----- AUSGEWÄHLTER TEXT

Auch heute, gute drei Monate nach der Trennung, hat sich mein Leben wenig verändert. Zwar esse ich wieder, aber die tiefe Traurigkeit vom Anfang hat sich gehalten. Sie äußert sich durch teils stundenlange Heulanfälle sowie das Gefühl der absoluten Hoffnungslosigkeit. Ich weiß einfach nicht mehr, wie ich noch weiter machen soll. Dinge, die ich vor der Trennung gerne machte, haben jeglichen Reiz für mich verloren. Am liebsten würde ich mich den ganzen Tag im Bett verkriechen. Ich gehe zwar zur Arbeit, bin dort allerdings zu nichts zu gebrauchen und mache unentwegt Fehler, da ich mich nicht konzentrieren kann. Auch, wenn ich mich mit Freunden treffe, ist nichts mehr, wie es einmal war. Zwar merke ich, dass es mir gut tut, rauszukommen, aber es ist einfach nicht mehr das Gleiche wie vor der Trennung. Es macht einfach keinen Spaß mehr und ich bin froh, wenn ich wieder alleine bin.

----------
----- AUFGEFÜHRTE EINTRÄGE

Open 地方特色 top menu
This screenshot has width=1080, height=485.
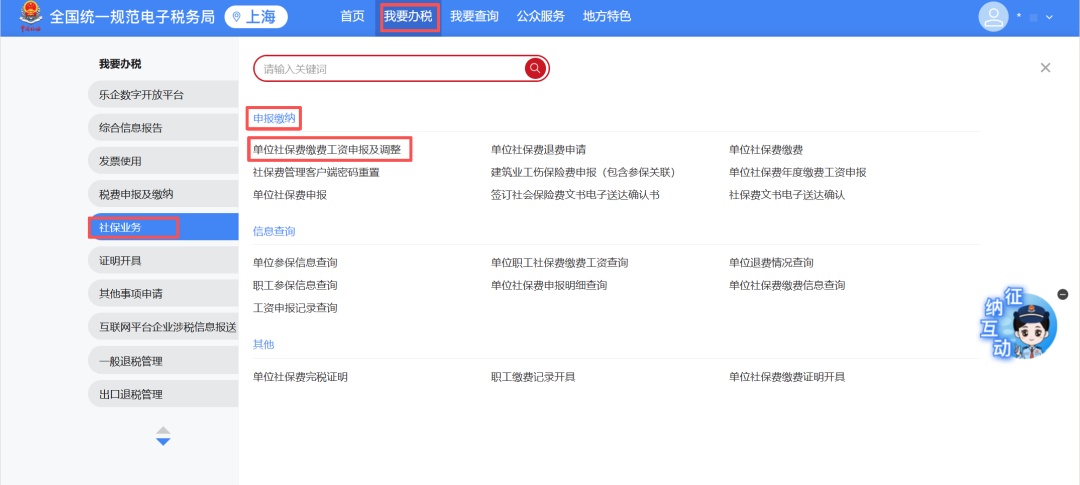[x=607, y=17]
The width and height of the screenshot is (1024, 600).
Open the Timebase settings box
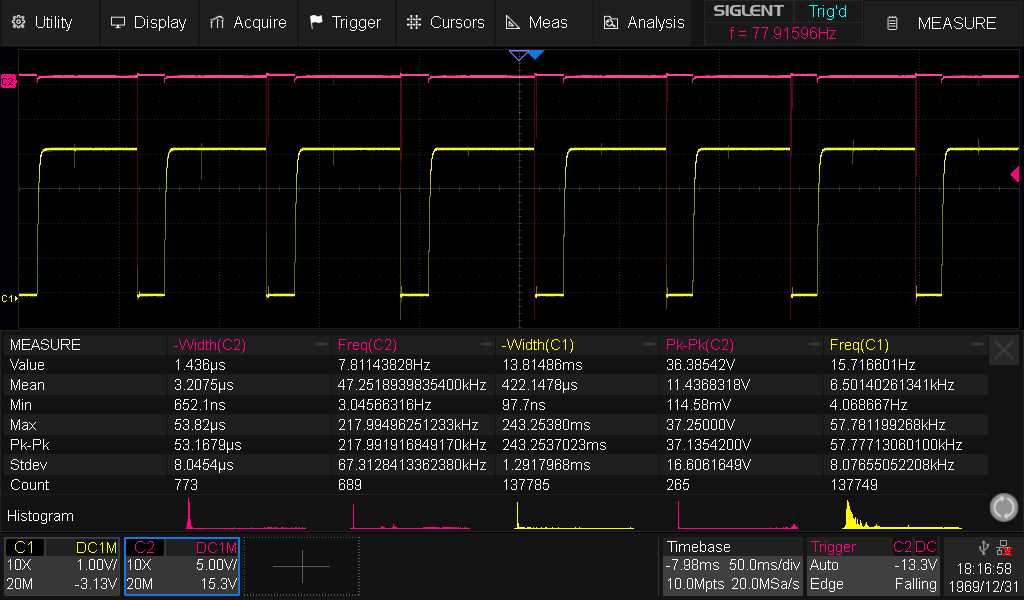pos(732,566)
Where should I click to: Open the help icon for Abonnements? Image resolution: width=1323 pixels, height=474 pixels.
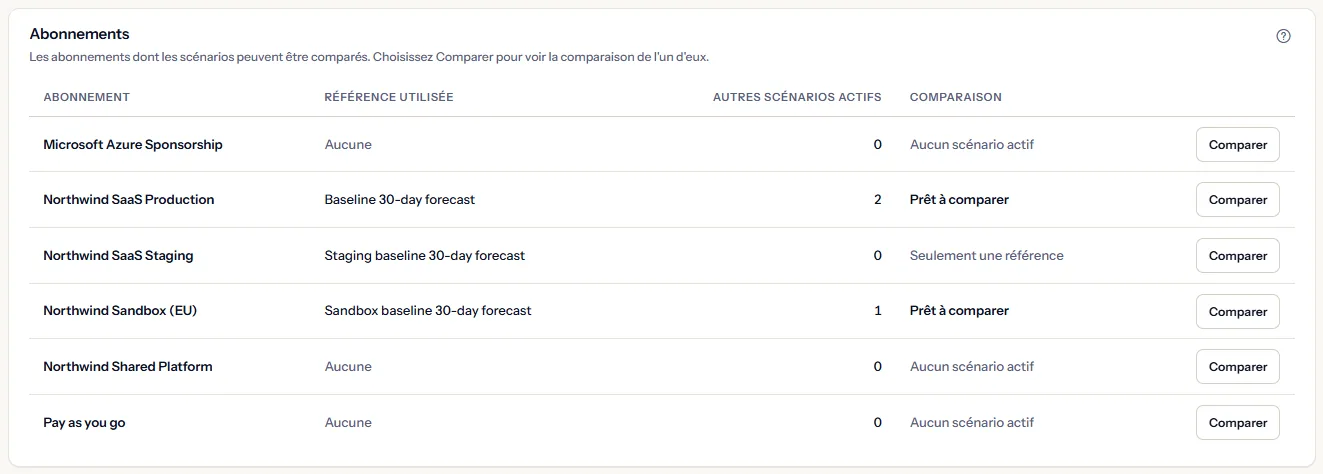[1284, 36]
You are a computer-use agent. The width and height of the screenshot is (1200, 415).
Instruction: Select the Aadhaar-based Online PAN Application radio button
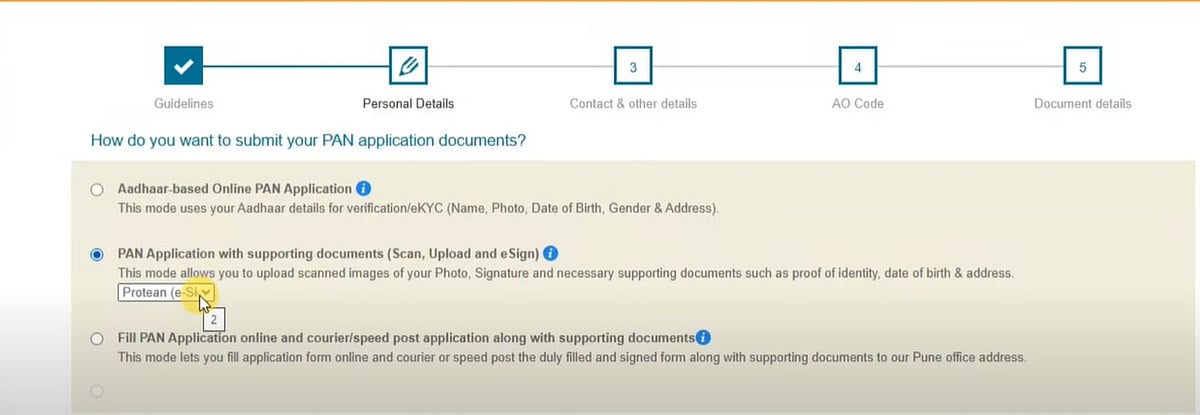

----------

GELESENES ANWENDEN:
**1.** Geben Sie für jede Aussage an, ob sie mit dem ausgewählten Text übereinstimmt. Antworten Sie mit Ja oder Nein und zitieren Sie die entscheidenden Worte wörtlich. (a) Gut drei Monate nach der Trennung isst die schreibende Person wieder. (b) Die schreibende Person geht nicht mehr zur Arbeit. (c) Rauszukommen tut der schreibenden Person nach eigener Aussage gut.
**2.** Woran zeigt sich laut dem ausgewählten Text die anhaltende Traurigkeit?

GELÖSTE AUFGABEN:
**1.**
(a) Ja: „Zwar esse ich wieder“
(b) Nein: „Ich gehe zwar zur Arbeit“
(c) Ja: „Zwar merke ich, dass es mir gut tut, rauszukommen“

**2.** An teils stundenlangen Heulanfällen und am Gefühl der absoluten Hoffnungslosigkeit.